A decision is still yet to be made over the controversial Compulsory Purchase Order (CPO) for Millwall FC’s land around its football stadium, The Den, by Lewisham Borough Council.
The Council’s meeting to approve the CPO was due to take place on 11 January 2017 following an adjournment in December 2016. This meeting is rescheduled for early February 2017 to allow time for discussions over the future of Millwall’s youth academy and the Millwall Community Trust.

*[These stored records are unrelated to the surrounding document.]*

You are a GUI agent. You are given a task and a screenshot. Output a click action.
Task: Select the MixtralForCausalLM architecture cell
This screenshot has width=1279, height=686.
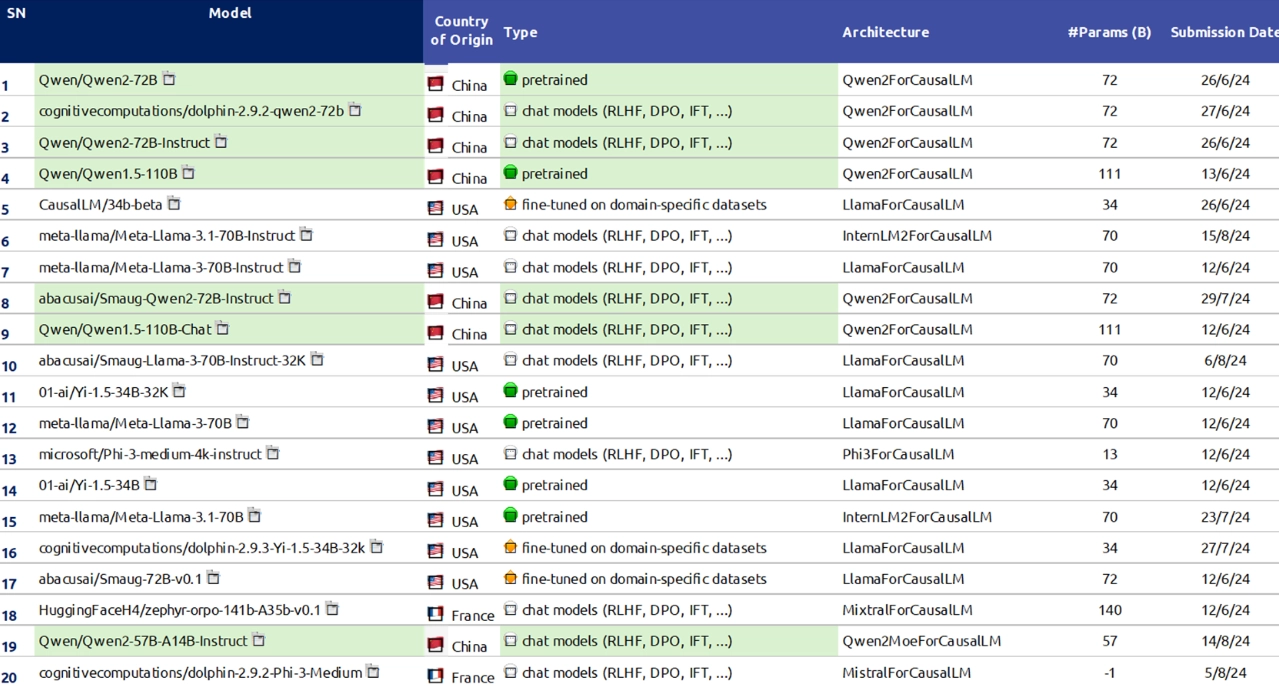(x=907, y=610)
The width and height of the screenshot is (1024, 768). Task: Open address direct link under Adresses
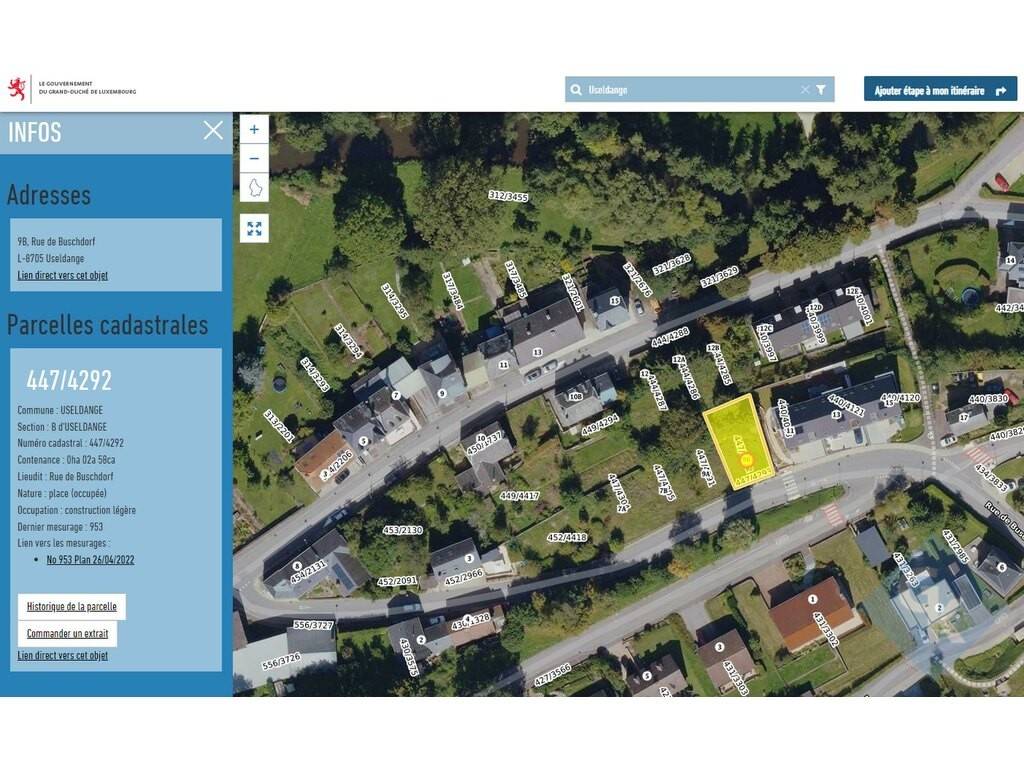[x=62, y=275]
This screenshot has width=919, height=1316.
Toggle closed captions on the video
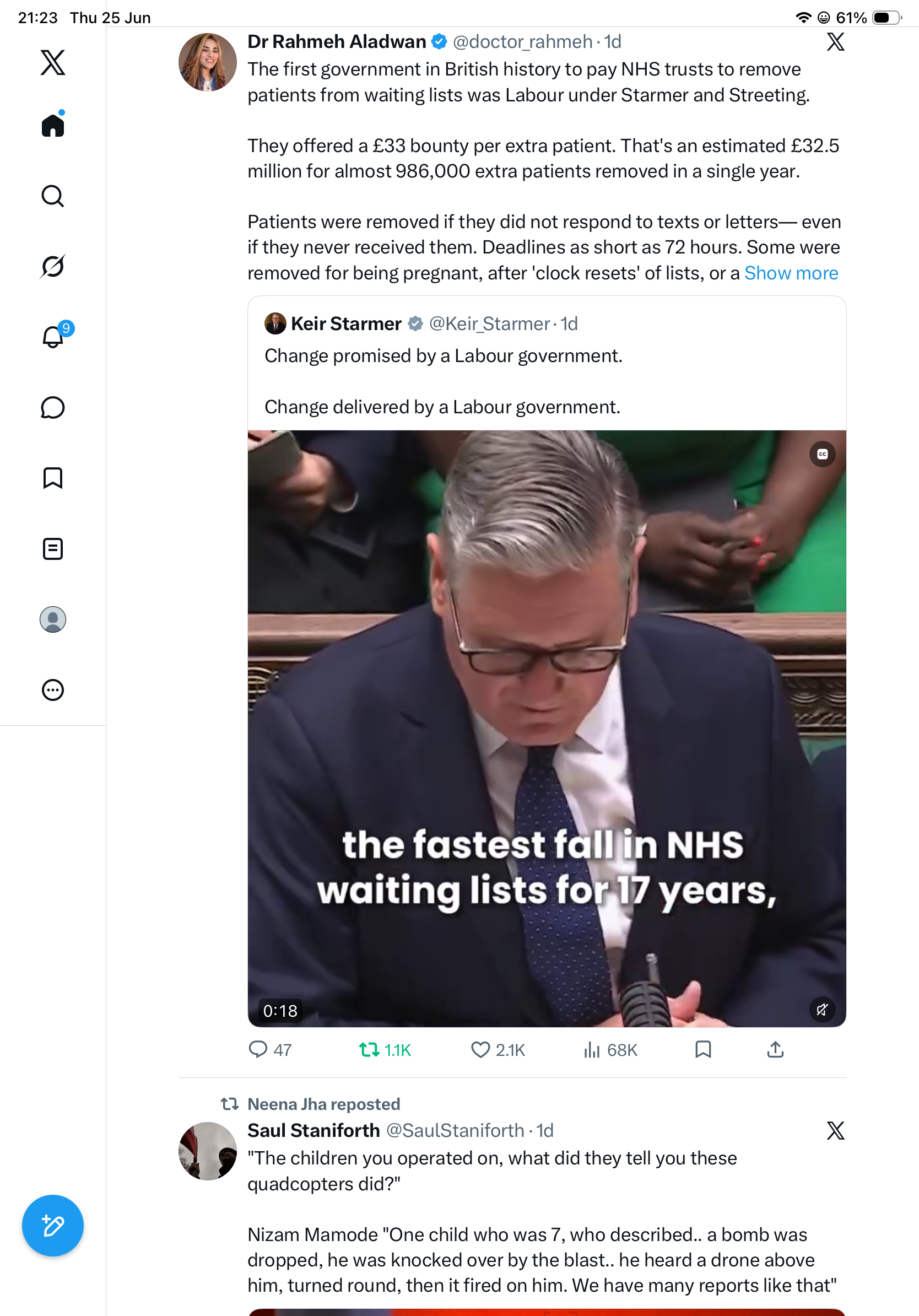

The potential CPO land is currently used for The Den’s car park and the Millwall Community Trust. The Council intends to acquire and sell this land to property developer Renewal, an offshore registered company, for a proposed 2,400 housing development in the area. The Council say that this redevelopment will not only lead to the creation of around 1,500 permanent jobs, but will also offer benefits for the club valued at around £7 million. Millwall FC had previously drawn up plans for a redevelopment of their own costing £140 million, which were not approved by the Council.
If the CPO is approved, Millwall’s Chief Executive, Steve Kavanagh , has confirmed Millwall FC will contest the decision. This would probably result in a public inquiry, at which a decision would be made by the Secretary of State for Communities and Local Government to confirm, modify or reject the CPO.

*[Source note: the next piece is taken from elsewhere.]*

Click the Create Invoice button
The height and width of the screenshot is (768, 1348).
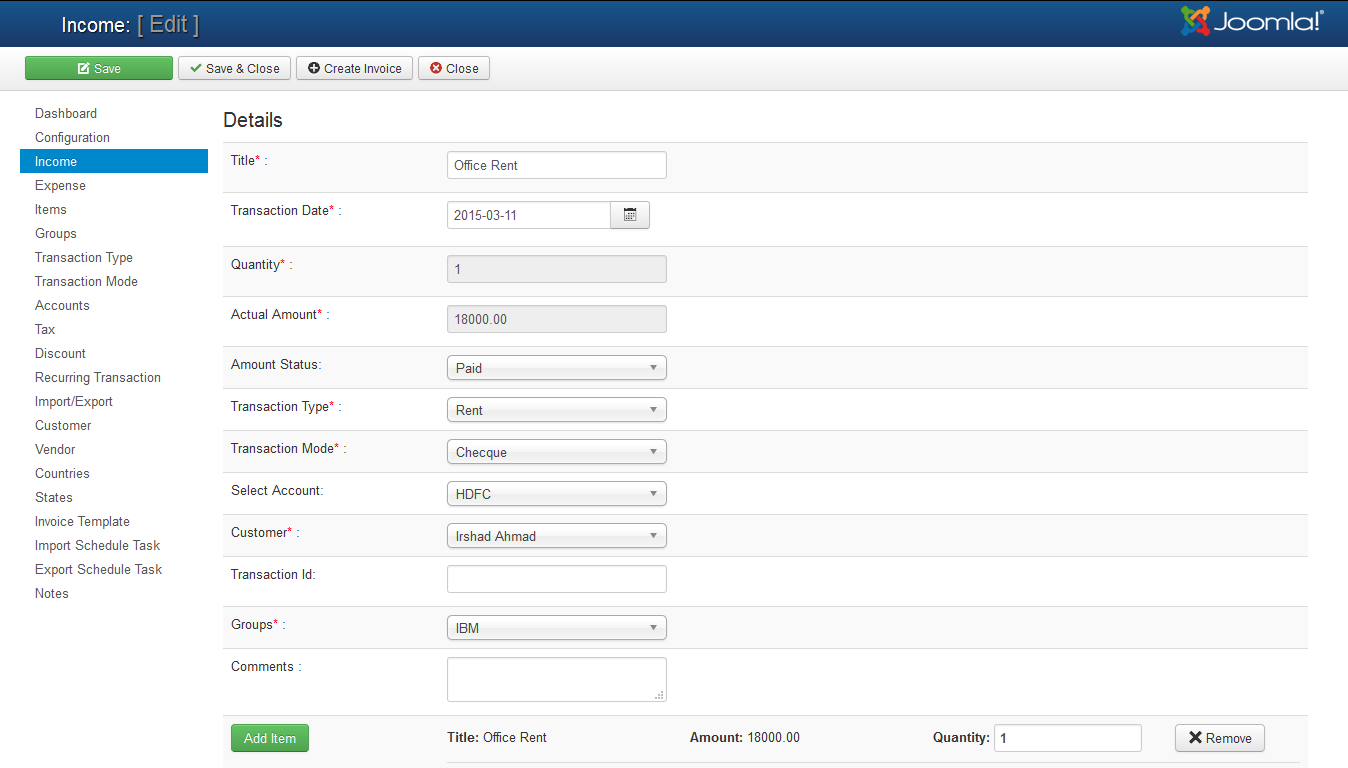[x=354, y=68]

The Council’s decision to proceed with a CPO meeting has been met with fierce criticism, not only from Millwall FC, but also local businesses and residents. Senior figures such as Tim Farron and Greg Dyke have also voiced their concerns. Furthermore, most recently, London Mayor Sadiq Khan gave his support to Millwall staying in Lewisham. Millwall have also refused to rule out relocating the club, possibly out of the borough of Lewisham, Millwall’s home since 1910. This could remove the beneficial work of the Millwall Community Trust and Millwall’s Category Two football academy from the area, and local businesses, residents and fans of the club have said they would be severely impacted.
Clearly, the Council’s second adjournment in less than a month indicates further consideration of the CPO is required. Whilst difficult to assess and quantify, the potential negative and long-term impact of a CPO on both the club and the local community needs careful consideration. The use of a CPO should be in the overriding public interest, and viewed as a ‘last resort’, once all other efforts to discuss and negotiate with interested parties have been exhausted.
If the Council does decide to approve the CPO next month, the expected public inquiry and decision of the Secretary of State could take between 12 to 18 months. If the Secretary of State approves the CPO, the interested parties have the right to appeal to the High Court and otherwise there are several routes to taking physical possession and paying compensation. It remains to be seen whether the Council will proceed with the CPO. However, it seems that Millwall FC remain determined to fight against any CPO decision.